■ WORK INSTRUCTION:
Pictures are to be left out, and only the lines from the one containing "Image resolution: width=1400" through the last line of the data are to be returned exactly.

■ INFORMATION GIVEN:
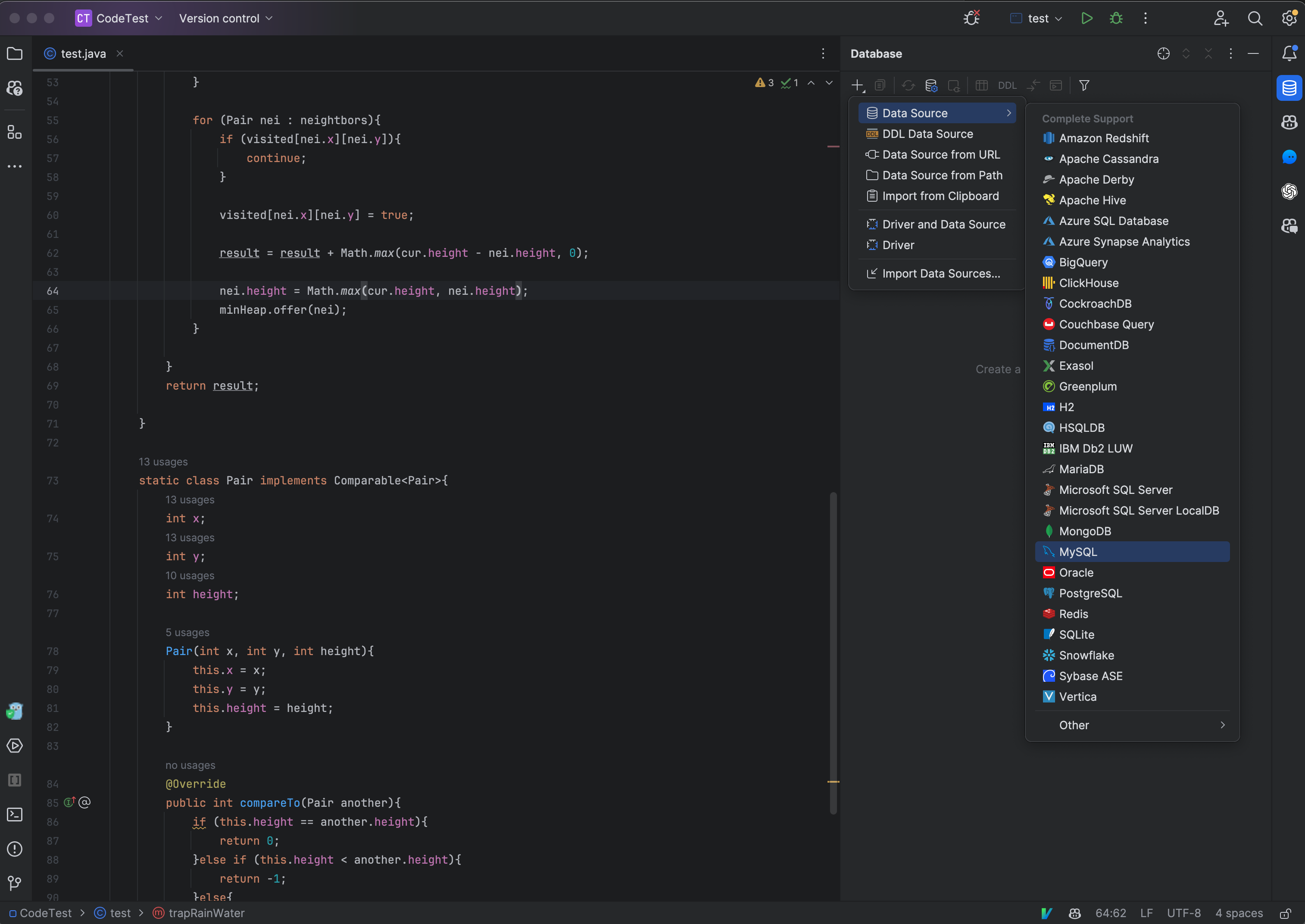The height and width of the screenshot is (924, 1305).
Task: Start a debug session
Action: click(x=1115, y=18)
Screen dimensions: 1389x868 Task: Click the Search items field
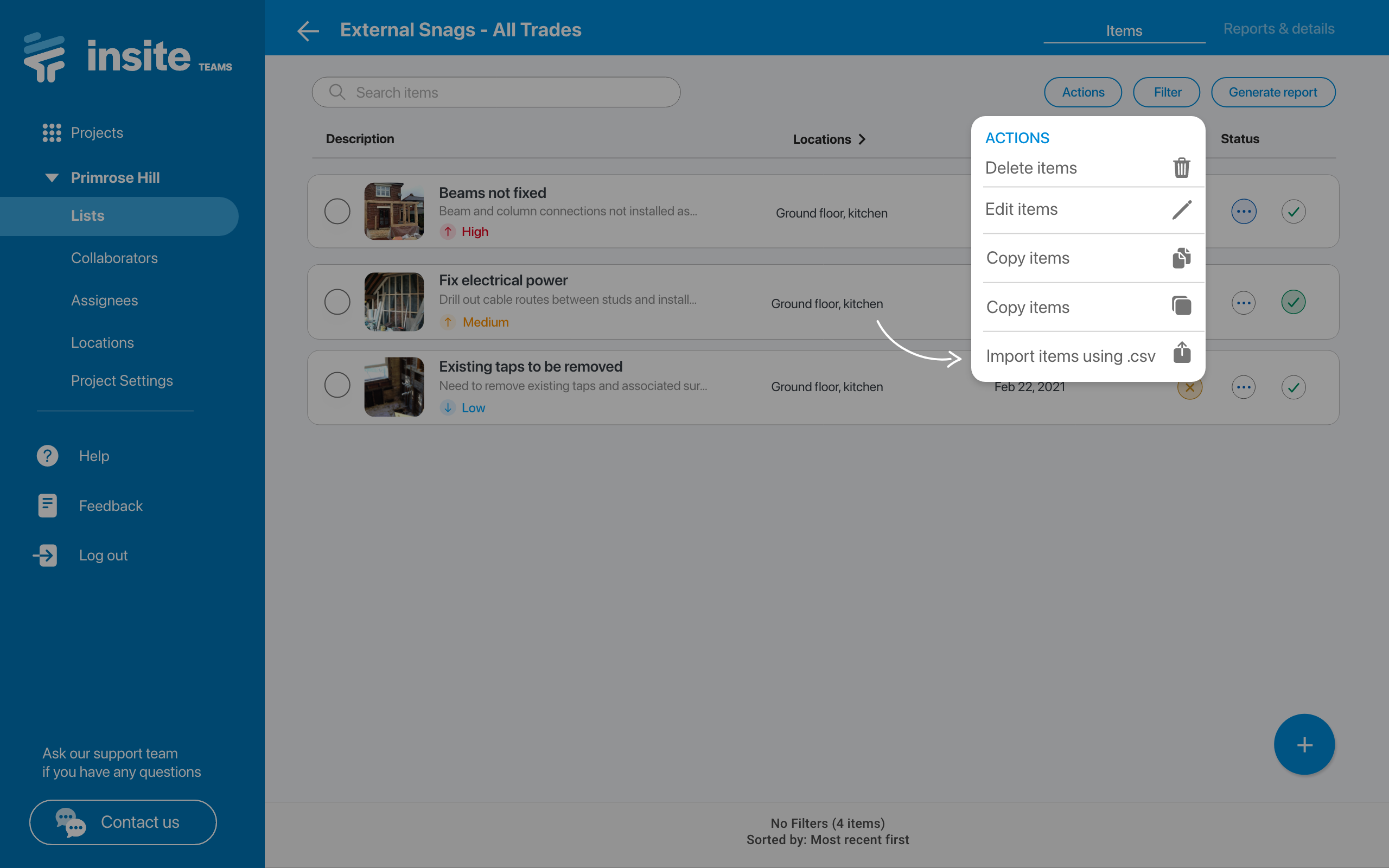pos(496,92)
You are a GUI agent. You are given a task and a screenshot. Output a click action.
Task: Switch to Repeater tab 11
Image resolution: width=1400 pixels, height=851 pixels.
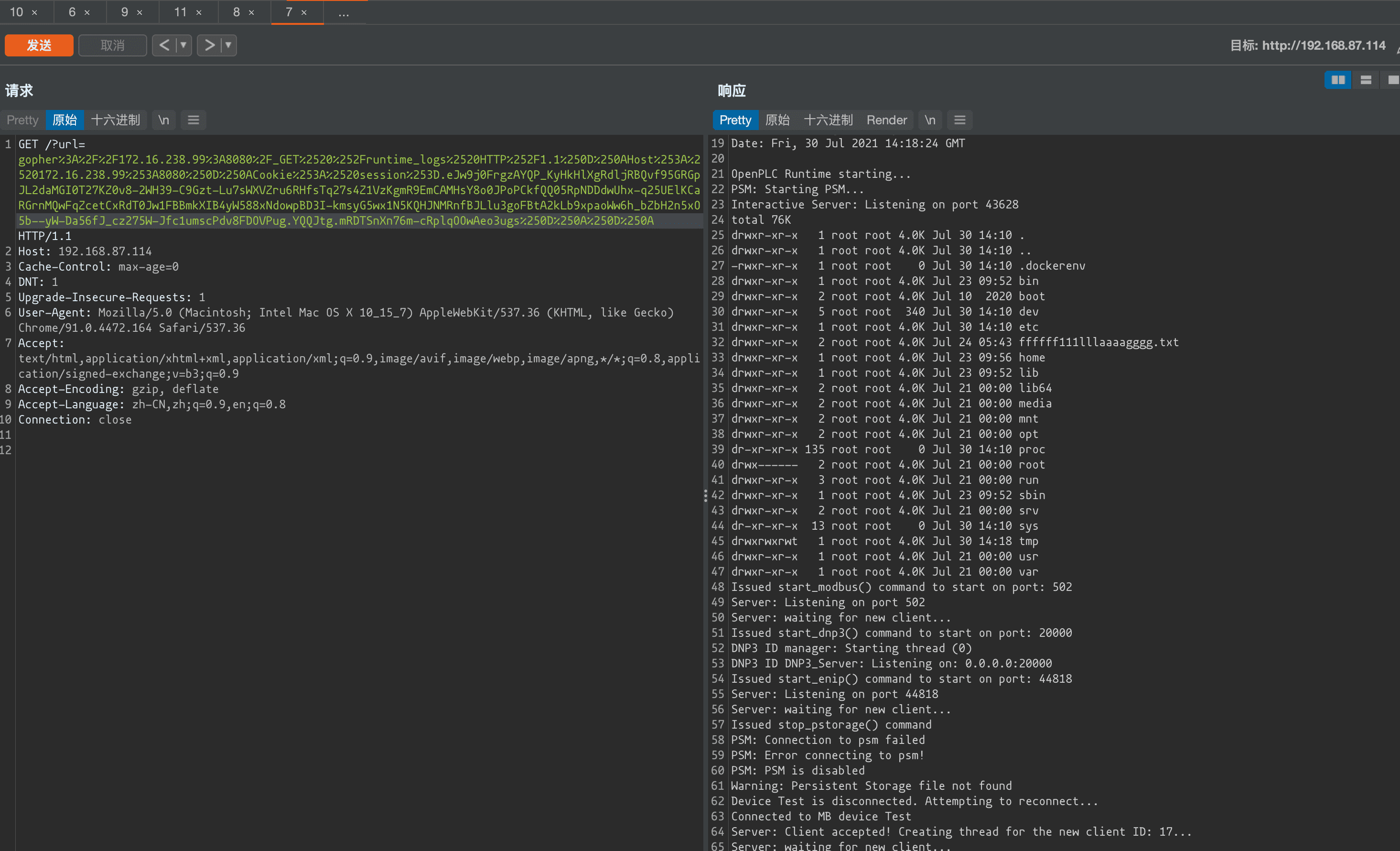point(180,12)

■ OUTPUT OF THE EXERCISE:
Image resolution: width=1400 pixels, height=851 pixels.
point(180,12)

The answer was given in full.